I think Michelle should go away and read Hermann Daly then come back and try again.

Hint: This has nothing to do with the current business cycle problems.

reason said...

Oops
sorry I see the quote at the top now - I wonder why my scan didn't find it.
Still she should read Hermann Daly. I think using the current mess is a bit out of order here. But as Soddy pointed out - basing a financial system on compound interest is asking for trouble as all capital actually starts depreciating as soon as you create it. It may be that technology progress can cover this problem for a while, but you can't count on it.

reason said...

"Furthermore, basic macroeconomics states that you must have growth from period to period for precisely that reason. In the simple models they say that economic growth must be proportional to population increases, but in more complex models, they take into account market transactions, such as interest."
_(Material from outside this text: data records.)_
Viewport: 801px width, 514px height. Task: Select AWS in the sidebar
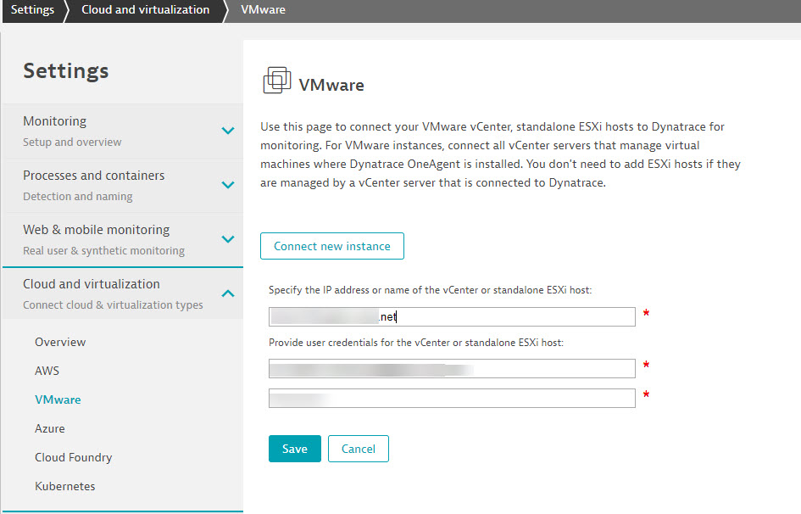pyautogui.click(x=47, y=371)
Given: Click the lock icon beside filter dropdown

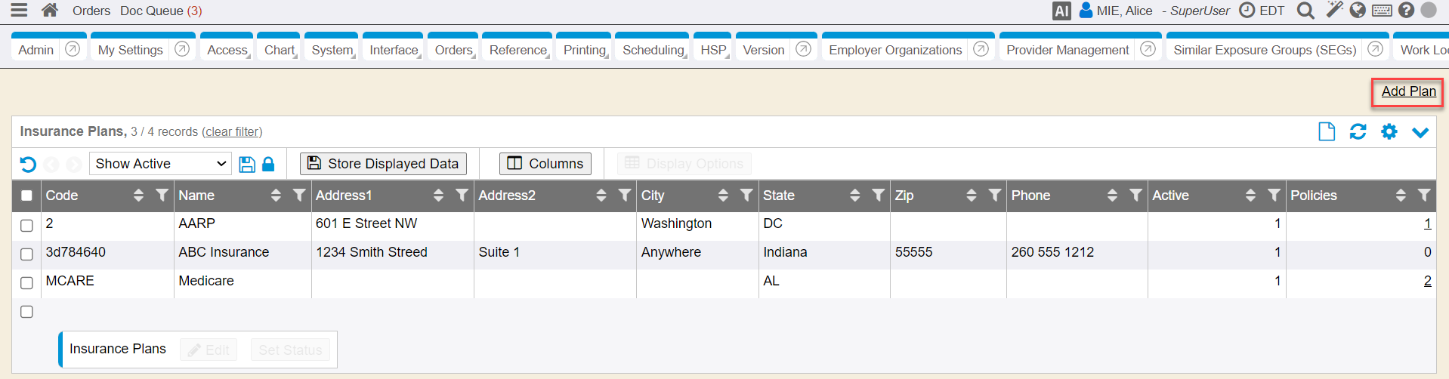Looking at the screenshot, I should pyautogui.click(x=268, y=165).
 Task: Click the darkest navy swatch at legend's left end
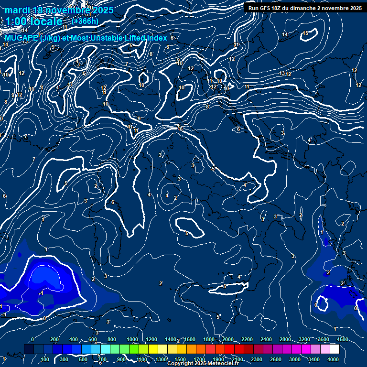[29, 350]
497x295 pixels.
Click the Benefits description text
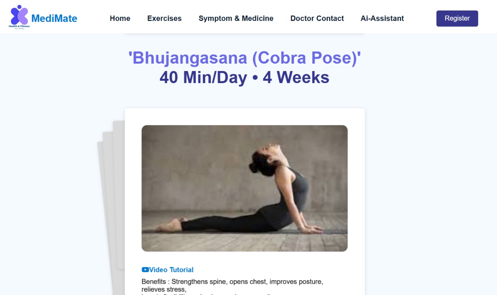232,285
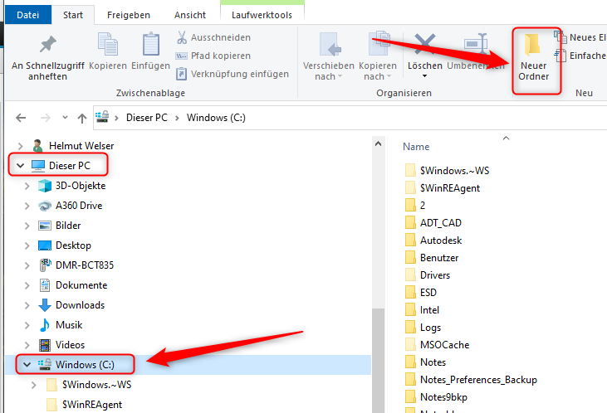Click the Umbenennen icon

pyautogui.click(x=475, y=45)
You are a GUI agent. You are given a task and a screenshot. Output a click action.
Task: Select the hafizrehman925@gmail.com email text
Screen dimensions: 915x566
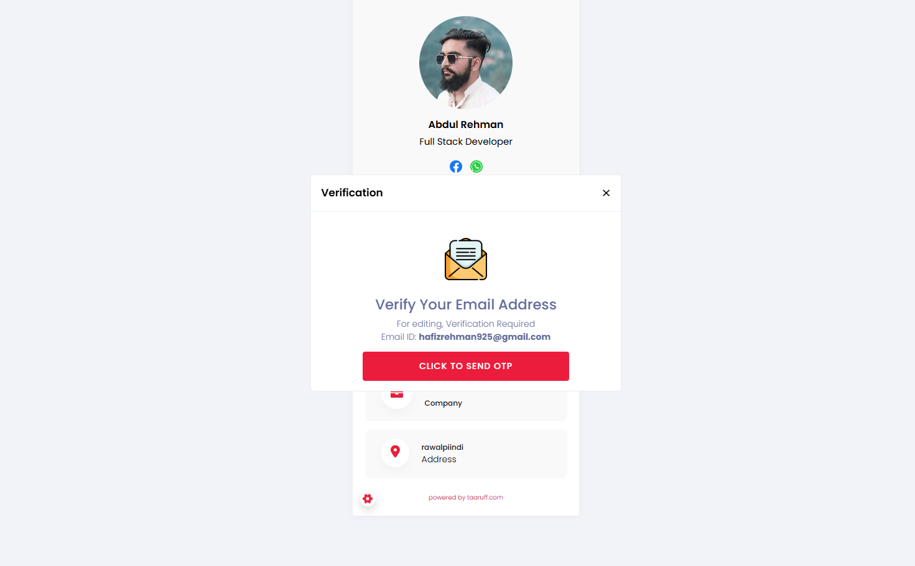point(485,337)
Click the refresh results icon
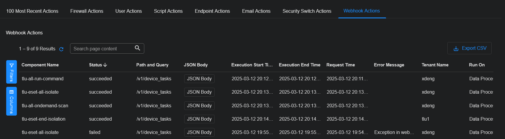This screenshot has width=505, height=139. (61, 49)
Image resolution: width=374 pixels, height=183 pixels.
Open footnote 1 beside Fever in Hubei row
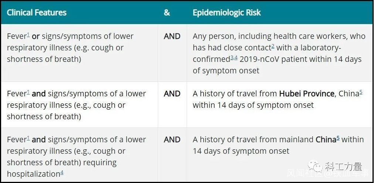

What is with all this "must" business. I dispute that (and in that I have a long standing disagreement with Robert D. Feinman). The must have nothing to do with capitalism as such, but everything to do with a debt based growth model. It is perfectly possible to have spontaneous investment which pays off (e.g. Solar systems, insulation) which reduces exchange activity.

I think before we start taking about "capitalism" or "the economic system" we should define exactly what we mean by the terms.